O.K., enough with the milk analogy already. But there are valid questions about the terminology on wine labels, and equally valid questions regarding why this one costs more than that one. A few key points address both questions, at least to some extent.
One of the items generally found somewhere on the label is some geographic description, such as “Sunshine Valley” on the high-end milk. You might (often) see California, or North Coast, or Napa. These legally controlled wordings tell you where the contents of the bottle came from. Generally, the larger the geographic region specified, the less expensive the wine. A “California” wine or a “South Eastern Australia” wine can be made from grapes sourced anywhere within that region. Conversely, a Californian labeled “Napa” or a German labeled “Mosel”, must be made 100% from grapes of that smaller area. Some of these recognized areas (AVAs in the U.S) can be giant, millions of acres in size, like “North Coast”, or a few thousand acres or less, like “San Ysidro”. While there is NOT a direct, predictable, infallible connection between a wine being sourced from a small, specific area and its deliciousness (or lack thereof), it is a key factor in the cost. It’s a two edged sword. A “California” Chardonnay producer can get grapes where ever the best deal-or the best grapes-are available at a given time, while the “Sonoma” Chardonnay producer can’t use, say, Paso Robles grapes, even if they’re having a great year and Sonama is not.

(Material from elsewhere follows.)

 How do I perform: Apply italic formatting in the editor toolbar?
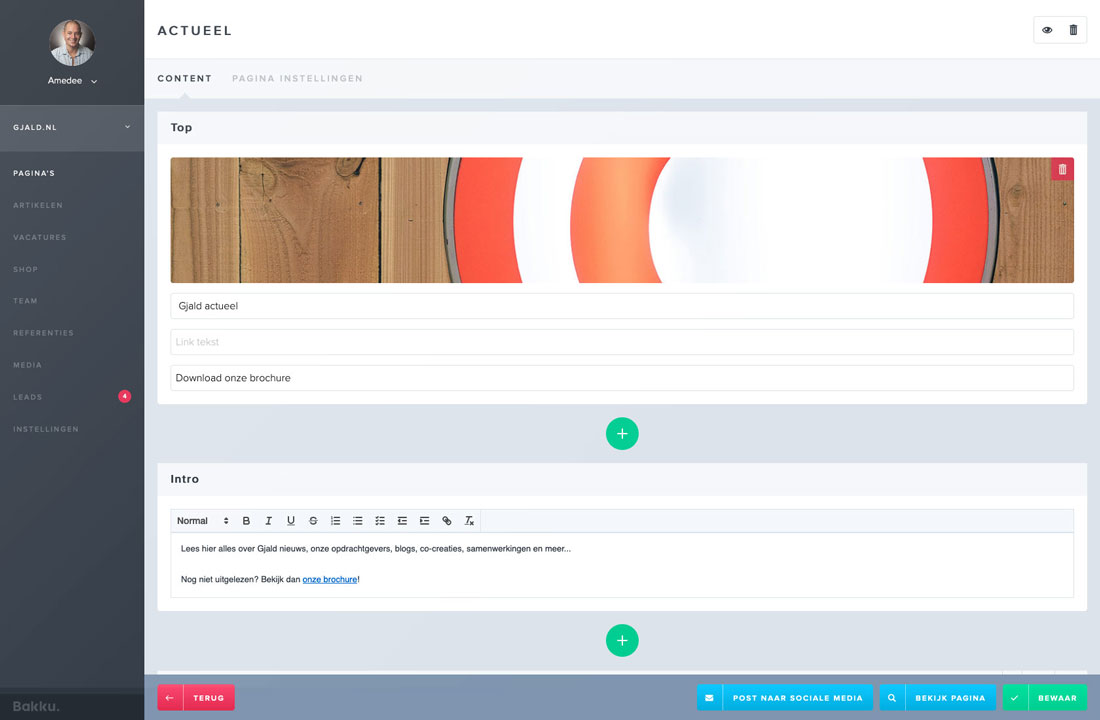[268, 520]

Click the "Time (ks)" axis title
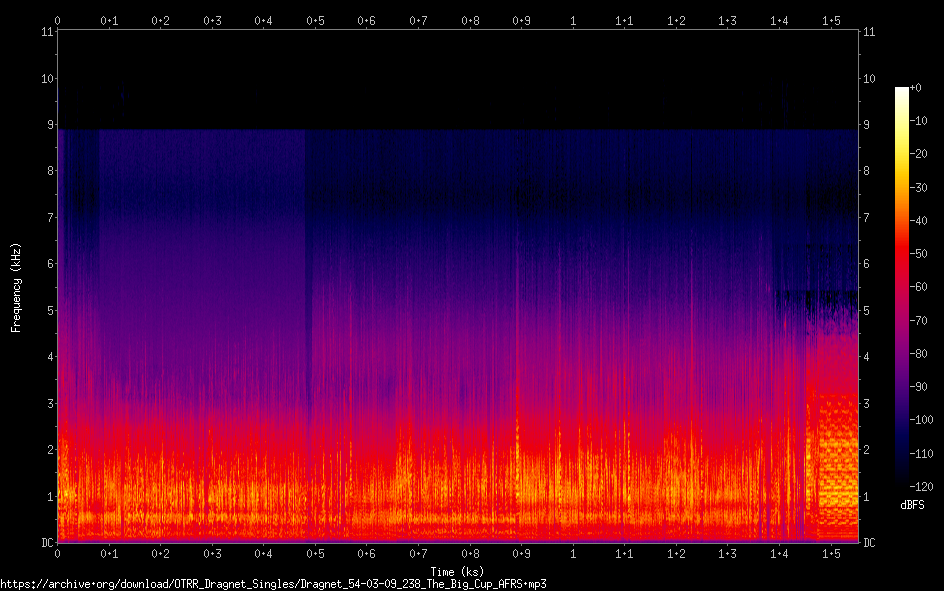[x=457, y=571]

Then there is the “Estate Bottled” phrase. That is supposed to mean the whole process-the growing, harvesting, pressing, aging, and bottling is all done by the winery itself. Their grapes, their processing, their supervising wine maker. Again, while this is definitely the more expensive way, it does not in any way guarantee better wine. Just because a winery grows the grapes themselves, it doesn’t make the grapes necessarily any good! In theory, the personal, direct control of the winery over every step makes a better wine. In theory. The popular, low cost names may not actually grow a single grape! But if they buy from the right vineyard, and hire the right processor, they can produce a good product far less expensively. And, while “Estate Bottled” is suppose to mean all that, the industry has stretched the definition to include facilities they “control”, so the significance has been somewhat diluted.
Finally, the phrase “Reserve”, or “Vintners Reserve”, or many similar variations of “Reserve” have come to mean exactly nothing. At one time, a winery might “reserve” some of its best wine for connected customers, or bottle very small quantities, or keep wine from an outstanding year to blend with not-so-outstanding future vintages. And, they may still do so, but the word “Reserve” is unregulated, used promiscuously, and thus rendered meaningless.
Obviously, there is a whole lot more to reading wine labels than this. We’ll revisit the topic. But the bottom line? Stoop down, buy the $3.00 milk, and use the savings for Oreos.